SwiftUI.cc
Snippets
LayoutLayout ModifiersIntermediate

SwiftUI Overlay, Background, and zIndex

Layer views deliberately with background, overlay, and zIndex while keeping the base layout stable.

4 min readUpdated 2026-06
Unread badge
import SwiftUI

struct InboxIcon: View {
    let unreadCount: Int

    var body: some View {
        Image(systemName: "tray.full")
            .font(.title2)
            .padding(12)
            .background(.thinMaterial, in: RoundedRectangle(cornerRadius: 14))
            .overlay(alignment: .topTrailing) {
                if unreadCount > 0 {
                    Text("\(unreadCount)")
                        .font(.caption2.bold())
                        .padding(5)
                        .background(.red, in: Circle())
                        .foregroundStyle(.white)
                        .offset(x: 6, y: -6)
                }
            }
    }
}
Use this when

A badge, border, shadow surface, or selection ring should not change the main layout.

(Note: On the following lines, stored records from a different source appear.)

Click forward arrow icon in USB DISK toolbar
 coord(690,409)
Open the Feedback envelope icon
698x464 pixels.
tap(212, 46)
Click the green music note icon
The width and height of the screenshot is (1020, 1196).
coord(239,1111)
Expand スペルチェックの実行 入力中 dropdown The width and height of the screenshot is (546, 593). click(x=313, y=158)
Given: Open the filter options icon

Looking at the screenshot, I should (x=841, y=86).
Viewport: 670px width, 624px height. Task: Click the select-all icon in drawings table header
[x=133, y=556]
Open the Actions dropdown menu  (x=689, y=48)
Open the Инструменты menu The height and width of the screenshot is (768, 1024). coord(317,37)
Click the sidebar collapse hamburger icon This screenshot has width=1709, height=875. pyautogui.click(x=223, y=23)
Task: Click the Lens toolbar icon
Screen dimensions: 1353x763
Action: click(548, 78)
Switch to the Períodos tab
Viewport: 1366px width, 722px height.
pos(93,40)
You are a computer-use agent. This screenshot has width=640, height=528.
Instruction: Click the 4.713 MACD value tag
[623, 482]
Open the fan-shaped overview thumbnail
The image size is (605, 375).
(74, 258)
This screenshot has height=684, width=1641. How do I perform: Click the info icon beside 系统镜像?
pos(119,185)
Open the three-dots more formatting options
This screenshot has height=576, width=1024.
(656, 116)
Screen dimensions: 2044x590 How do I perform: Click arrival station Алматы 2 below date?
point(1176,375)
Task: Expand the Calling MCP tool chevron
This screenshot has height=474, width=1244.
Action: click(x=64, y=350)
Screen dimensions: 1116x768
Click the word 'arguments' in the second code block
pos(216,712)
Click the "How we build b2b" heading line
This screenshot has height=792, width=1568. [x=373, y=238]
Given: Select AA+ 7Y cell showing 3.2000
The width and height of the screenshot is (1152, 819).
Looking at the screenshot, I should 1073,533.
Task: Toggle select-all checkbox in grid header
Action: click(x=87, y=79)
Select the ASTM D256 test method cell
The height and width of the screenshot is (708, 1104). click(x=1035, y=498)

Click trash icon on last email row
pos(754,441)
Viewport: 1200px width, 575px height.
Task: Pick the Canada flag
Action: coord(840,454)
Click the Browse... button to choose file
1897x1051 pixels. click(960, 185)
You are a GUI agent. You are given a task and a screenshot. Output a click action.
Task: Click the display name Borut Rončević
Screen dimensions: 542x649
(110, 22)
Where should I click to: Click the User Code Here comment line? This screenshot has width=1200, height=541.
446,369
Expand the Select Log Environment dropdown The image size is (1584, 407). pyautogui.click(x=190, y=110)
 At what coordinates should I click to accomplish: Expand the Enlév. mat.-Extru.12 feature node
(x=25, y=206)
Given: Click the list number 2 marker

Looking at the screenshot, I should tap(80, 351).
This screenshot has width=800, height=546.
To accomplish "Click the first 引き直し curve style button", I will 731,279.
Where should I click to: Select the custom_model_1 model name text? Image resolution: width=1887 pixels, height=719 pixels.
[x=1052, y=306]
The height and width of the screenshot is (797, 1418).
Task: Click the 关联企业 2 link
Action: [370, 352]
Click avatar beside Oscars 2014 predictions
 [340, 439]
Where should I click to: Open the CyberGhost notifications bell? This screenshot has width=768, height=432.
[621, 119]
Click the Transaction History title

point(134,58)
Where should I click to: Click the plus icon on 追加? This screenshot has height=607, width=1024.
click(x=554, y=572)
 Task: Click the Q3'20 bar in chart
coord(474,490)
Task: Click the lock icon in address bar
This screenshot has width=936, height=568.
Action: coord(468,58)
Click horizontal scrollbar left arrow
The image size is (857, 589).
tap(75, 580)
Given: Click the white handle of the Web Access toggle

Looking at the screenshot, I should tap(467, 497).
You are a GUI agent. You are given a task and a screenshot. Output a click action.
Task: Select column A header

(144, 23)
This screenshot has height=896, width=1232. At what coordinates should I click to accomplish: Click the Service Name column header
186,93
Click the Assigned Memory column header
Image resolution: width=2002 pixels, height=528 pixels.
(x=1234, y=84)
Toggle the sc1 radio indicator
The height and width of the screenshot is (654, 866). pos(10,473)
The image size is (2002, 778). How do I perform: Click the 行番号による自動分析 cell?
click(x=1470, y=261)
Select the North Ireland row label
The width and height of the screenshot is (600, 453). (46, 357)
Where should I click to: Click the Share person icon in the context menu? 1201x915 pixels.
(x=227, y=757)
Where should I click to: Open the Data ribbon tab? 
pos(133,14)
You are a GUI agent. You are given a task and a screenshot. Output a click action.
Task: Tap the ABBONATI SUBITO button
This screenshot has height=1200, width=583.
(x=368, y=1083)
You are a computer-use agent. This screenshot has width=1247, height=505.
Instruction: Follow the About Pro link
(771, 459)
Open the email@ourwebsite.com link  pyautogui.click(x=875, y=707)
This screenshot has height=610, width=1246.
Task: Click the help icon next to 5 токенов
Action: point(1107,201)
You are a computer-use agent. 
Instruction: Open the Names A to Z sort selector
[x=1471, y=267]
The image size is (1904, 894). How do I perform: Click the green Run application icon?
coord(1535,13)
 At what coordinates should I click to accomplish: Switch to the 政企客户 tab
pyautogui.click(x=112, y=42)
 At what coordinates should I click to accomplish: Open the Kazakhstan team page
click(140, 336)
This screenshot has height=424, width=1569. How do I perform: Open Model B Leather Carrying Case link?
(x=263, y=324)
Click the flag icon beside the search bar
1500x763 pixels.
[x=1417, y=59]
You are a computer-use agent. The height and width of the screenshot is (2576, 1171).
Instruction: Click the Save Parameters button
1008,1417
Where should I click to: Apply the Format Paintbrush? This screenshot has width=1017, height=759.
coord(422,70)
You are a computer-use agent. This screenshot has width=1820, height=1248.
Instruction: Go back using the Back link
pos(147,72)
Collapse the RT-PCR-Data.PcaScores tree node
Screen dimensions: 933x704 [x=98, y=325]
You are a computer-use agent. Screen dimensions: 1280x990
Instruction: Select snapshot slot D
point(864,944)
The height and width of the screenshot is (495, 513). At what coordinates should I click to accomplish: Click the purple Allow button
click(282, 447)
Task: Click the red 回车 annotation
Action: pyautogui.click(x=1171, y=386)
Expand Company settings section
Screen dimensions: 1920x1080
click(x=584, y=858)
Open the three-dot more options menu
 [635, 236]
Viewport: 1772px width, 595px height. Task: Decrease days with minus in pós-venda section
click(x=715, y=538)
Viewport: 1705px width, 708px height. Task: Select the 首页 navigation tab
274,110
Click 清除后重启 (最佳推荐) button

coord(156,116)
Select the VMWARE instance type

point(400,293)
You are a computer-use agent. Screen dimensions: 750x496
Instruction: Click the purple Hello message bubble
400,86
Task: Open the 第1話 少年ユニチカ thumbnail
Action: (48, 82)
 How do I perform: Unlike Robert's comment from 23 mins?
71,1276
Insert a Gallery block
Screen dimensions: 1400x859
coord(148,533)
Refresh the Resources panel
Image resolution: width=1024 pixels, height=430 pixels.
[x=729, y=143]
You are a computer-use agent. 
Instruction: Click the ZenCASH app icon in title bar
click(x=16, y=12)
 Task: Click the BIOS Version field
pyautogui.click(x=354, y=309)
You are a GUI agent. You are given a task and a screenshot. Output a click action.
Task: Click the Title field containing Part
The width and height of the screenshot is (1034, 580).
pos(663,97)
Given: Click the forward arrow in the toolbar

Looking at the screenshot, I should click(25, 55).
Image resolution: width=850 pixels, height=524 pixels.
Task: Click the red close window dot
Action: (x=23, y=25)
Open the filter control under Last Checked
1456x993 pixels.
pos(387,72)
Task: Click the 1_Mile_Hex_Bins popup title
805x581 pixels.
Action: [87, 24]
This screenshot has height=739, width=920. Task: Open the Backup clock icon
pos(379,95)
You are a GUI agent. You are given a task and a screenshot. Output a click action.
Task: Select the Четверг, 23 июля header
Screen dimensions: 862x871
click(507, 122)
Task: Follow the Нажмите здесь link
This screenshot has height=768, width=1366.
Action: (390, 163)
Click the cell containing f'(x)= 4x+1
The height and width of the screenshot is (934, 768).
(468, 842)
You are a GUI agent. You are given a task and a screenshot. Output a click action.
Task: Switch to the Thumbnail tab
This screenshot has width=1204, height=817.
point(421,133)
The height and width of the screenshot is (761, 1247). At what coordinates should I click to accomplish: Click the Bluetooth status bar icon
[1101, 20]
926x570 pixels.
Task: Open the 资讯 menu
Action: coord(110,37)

A background needs shape clipping without wrapping the view in another container.

Overlapping siblings need an explicit stacking order.

Avoid this when

The layered content should take space in the layout.

The overlay needs complex independent navigation.

A zIndex value is hiding a deeper layout ordering problem.

Implementation notes

background and overlay inherit the base view's size unless you explicitly change their layout.
Use aligned overlays for badges and affordances so the main view remains easy to reason about.
zIndex works among siblings; it does not globally float a view above the whole app.

Checklist

Make sure overlays do not hide tappable controls unexpectedly.

Check right-to-left layout when alignment matters.

Use contentShape if the visible tap area differs from the base view.